What we in the west need to realize is this: there is a mass of humanity, much of it living under Communism or poverty or ignorance or all three. Many of these people, in fact most, share two things: they are exploited and powerless to control their real destiny because they cannot vote in free and open elections. And secondly, they have limited access to education and news and the media. Maybe none at all.

The war on terror has similarities to the Cold War. Both confrontations featured oppressed, exploited and uninformed zealots managed by bosses using them who faced a free and open society relying upon democratic values and volunteer military men and women to fill the armed forces.

The North Koreans demonstrated in spades as they feverishly and eagerly prepared a press release on missile defense what it is like in North Korea. That press release only demonstrated what we already knew: in North Korea and elsewhere the population lives in an upside-down world. We should pity them. We should not rush to their destruction.
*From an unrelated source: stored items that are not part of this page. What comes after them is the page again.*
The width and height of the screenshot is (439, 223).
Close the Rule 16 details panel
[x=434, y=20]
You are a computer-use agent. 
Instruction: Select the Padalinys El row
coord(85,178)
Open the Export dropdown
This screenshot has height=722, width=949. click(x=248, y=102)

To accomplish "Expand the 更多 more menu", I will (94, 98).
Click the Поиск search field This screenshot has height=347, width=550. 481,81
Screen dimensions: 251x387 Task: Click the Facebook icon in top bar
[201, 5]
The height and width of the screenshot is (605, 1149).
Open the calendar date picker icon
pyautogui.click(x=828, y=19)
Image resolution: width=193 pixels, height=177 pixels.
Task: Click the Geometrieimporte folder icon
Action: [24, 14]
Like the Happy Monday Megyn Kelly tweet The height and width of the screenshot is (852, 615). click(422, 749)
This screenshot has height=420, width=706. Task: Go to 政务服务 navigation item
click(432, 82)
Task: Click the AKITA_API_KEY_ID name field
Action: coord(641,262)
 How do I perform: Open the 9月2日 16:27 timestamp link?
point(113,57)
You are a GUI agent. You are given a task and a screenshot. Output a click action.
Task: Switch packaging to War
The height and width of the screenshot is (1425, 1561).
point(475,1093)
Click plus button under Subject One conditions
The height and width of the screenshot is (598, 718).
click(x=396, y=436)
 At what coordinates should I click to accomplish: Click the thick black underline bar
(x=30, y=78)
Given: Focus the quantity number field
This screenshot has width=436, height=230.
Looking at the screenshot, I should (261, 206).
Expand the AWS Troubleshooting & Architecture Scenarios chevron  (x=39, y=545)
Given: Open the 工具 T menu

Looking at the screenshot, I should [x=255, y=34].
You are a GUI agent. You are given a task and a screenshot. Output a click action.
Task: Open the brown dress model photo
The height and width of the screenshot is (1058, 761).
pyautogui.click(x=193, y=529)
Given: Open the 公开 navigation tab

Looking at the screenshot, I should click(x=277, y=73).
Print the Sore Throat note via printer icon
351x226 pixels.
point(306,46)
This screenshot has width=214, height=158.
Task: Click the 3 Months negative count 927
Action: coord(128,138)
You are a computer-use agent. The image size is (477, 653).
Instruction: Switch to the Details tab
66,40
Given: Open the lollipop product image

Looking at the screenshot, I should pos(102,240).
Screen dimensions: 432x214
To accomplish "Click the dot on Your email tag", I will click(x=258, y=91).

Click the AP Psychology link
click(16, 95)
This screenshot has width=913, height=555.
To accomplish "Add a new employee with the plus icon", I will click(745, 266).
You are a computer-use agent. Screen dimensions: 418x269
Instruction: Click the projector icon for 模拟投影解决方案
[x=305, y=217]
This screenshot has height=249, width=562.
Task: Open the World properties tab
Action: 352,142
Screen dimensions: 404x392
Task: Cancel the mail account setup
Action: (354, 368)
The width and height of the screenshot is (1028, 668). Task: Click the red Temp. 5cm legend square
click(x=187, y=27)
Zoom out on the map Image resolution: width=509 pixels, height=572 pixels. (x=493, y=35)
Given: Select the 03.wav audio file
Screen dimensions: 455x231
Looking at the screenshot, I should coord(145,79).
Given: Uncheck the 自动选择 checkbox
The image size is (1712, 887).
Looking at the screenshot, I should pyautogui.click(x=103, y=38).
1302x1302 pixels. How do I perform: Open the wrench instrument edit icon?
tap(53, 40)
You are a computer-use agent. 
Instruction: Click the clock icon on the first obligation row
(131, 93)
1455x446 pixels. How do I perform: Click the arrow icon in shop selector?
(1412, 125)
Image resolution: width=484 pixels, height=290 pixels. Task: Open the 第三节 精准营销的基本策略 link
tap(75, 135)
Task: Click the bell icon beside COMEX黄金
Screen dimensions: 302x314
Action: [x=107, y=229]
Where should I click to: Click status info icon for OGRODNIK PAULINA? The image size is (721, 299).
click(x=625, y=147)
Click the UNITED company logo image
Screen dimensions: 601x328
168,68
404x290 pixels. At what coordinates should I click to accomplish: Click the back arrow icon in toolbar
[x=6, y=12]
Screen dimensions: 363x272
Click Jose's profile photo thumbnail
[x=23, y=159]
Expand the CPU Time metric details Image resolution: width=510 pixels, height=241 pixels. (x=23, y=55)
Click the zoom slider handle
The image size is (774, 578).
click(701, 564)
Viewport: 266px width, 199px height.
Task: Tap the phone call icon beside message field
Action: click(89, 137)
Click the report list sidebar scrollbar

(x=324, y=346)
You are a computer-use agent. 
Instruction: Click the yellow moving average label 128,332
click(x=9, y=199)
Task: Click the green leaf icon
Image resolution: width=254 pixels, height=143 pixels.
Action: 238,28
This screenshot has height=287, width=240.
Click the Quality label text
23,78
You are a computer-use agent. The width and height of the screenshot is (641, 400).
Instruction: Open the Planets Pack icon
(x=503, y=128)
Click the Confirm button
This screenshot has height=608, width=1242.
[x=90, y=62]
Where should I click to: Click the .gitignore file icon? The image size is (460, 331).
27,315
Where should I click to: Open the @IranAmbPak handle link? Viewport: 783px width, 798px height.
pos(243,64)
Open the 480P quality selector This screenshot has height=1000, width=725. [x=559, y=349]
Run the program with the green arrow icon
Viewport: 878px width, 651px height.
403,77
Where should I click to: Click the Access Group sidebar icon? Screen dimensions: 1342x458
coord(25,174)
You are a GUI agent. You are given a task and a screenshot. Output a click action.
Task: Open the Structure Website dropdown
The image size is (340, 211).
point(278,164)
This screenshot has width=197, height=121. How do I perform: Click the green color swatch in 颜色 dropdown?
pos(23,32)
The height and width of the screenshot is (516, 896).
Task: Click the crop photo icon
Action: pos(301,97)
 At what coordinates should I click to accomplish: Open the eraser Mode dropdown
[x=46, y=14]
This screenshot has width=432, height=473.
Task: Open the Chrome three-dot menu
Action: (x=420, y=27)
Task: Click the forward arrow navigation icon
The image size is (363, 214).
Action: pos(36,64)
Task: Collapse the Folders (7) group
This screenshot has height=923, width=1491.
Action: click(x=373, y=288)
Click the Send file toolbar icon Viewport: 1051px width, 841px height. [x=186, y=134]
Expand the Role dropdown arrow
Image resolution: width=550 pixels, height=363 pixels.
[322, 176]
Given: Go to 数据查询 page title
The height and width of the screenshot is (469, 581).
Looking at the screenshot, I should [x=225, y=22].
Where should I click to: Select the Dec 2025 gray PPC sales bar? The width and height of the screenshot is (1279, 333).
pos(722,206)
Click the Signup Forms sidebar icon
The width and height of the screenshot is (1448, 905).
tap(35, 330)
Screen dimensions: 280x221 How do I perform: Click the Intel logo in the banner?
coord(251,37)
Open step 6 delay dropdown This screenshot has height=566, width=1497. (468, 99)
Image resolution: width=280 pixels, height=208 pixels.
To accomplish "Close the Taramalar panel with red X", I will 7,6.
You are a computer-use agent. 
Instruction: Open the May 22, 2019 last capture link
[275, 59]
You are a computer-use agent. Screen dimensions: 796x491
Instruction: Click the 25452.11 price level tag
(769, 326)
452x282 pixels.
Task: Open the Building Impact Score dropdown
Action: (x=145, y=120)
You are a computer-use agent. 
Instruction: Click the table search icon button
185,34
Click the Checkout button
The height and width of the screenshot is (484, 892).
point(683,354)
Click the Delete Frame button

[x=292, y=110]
We need to draw them a map.

President Bush has said before that democracies do not make war on other democracies. Yet we still are waiting for the “Hearts and Minds” campaign that can end oppressive regimes aligned against us.

"We are great with TV but we are getting crushed on the P.R. [Public Relations] front,” President George W. Bush told NBC News reporter Brian Williams on August 29, 2006.

Why is that? Why can’t we explain the benefits of democracy?

The western democracies need to figure out how best to strike a blow at the oppressive user leaders who manipulate masses of uninformed zealots against us.